En outre, nous intégrons des technologies de pointe, telles que la tokenisation, pour renforcer encore plus la sécurité des transactions. Des procédures, des processus et des contrôles sont également mis en place, avec des contrôleurs permanents et des missions d’audit régulières, pour s’assurer que tous les éléments sont exécutés correctement.

Ces mesures nous permettent de garantir un niveau élevé de sécurité pour les consommateurs et les commerçants qui utilisent nos services. »

 

Achraf Lemnini (Share Conseil)

Les marques doivent mériter la confiance du consommateur

Quel était votre objectif en intervenant lors du panel?

Notre but était de représenter la voix de l’annonceur, que nous côtoyons de très près en tant qu’agence. Il s’agissait de compléter les autres points de vue en expliquant comment une marque acquiert, transporte et traite la donnée — tout en s’assurant que celle-ci reste intègre du début à la fin du parcours.

Comment les marques protègent-elles concrètement les données personnelles?

Le premier verrou, c’est la technologie. La plupart des annonceurs disposent aujourd’hui de systèmes CRM sophistiqués, où les données sont chiffrées et accessibles uniquement via des autorisations strictes. Ces accès sont soigneusement encadrés, que ce soit en interne ou chez les partenaires (agences, centres d’appel…).

Et au-delà de la technologie?

Le second verrou, c’est l’humain. Les marques veillent à ce que seules des personnes formées, éthiques et compétentes manipulent les données. Cela passe par une sélection rigoureuse, mais aussi par des audits réguliers pour détecter toute faille éventuelle dans le processus. Le contrôle est constant.

Le niveau de protection est-il satisfaisant au Maroc?

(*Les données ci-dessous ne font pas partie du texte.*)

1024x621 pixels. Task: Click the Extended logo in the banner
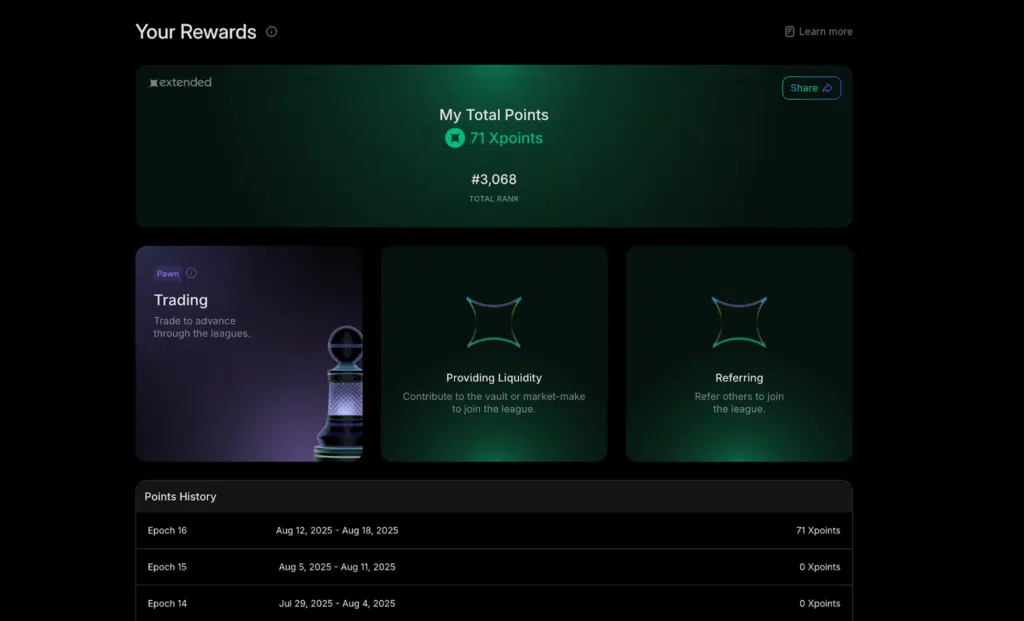pos(181,83)
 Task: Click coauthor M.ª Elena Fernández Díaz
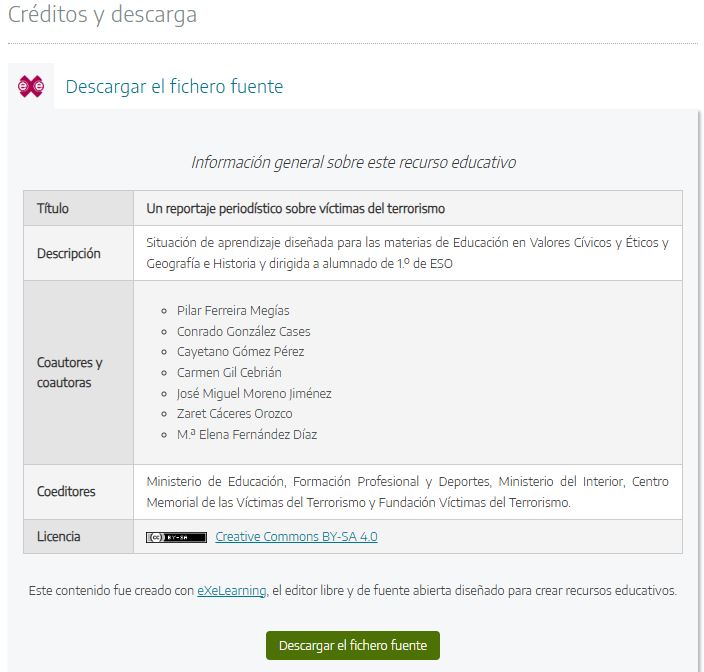[x=247, y=435]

Il y a encore du chemin, mais les efforts sont réels. Même les pays les plus avancés subissent des brèches. Tout dépend de la maturité numérique de chaque marque, de ses outils, et surtout du niveau d’exigence qu’elle s’impose. Car au final, chaque donnée confiée est un acte de confiance du consommateur — et cette confiance, il faut la mériter.

 

M. Badr Bouslikhane (JUMIA)

« Le Far West » numérique est bien réel

 

Vous avez qualifié la situation de fraude sur les réseaux sociaux de véritable Far West, qu’est-ce qui vous fait dire ça?

La situation de fraude sur les réseaux sociaux est effectivement alarmante et peut être qualifiée de véritable Far West. En effet, nous observons une hausse préoccupante des cas d’usurpation d’identité, notamment via des fraudes à la carte bancaire. Selon la CNDP, les réclamations augmentent de près de 30 % chaque année. Malheureusement, une grande part de ces fraudes est alimentée par le manque de vigilance des consommateurs, qui partagent encore leurs coordonnées bancaires sur des plateformes peu sécurisées. Cela crée un terreau fertile pour les fraudeurs et accélère la croissance de ce phénomène.

Quelles sont, selon vous, les failles majeures du système actuel?
La première faille est clairement liée à la sensibilisation. Le public reste mal informé des risques numériques. Mais il y a aussi une défaillance au niveau du contrôle des contenus sponsorisés sur les réseaux sociaux. Des annonces frauduleuses, parfois très grossières, circulent librement : fausses offres d’emploi, fausses promotions… Et même les marques les plus sérieuses se retrouvent associées à ces escroqueries sans pouvoir agir en amont.

Votre propre marque a-t-elle été touchée?
Oui, malheureusement. Comme d’autres acteurs majeurs, nous avons été ciblés par des campagnes sponsorisées non autorisées, diffusant de fausses informations en utilisant notre image. Ces groupes malveillants exploitent l’attractivité des marques pour déclencher des arnaques. Et lorsqu’une campagne est bloquée, une autre prend le relais aussitôt.

Quelles conséquences pour le secteur?
Elles sont lourdes. Même si nous ne sommes pas responsables, notre image est impactée. Cela crée un climat de défiance qui nuit à tout l’écosystème du e-commerce. Ce que nous vivons dépasse l’attaque individuelle : c’est toute une industrie qui est fragilisée par le manque de régulation des plateformes.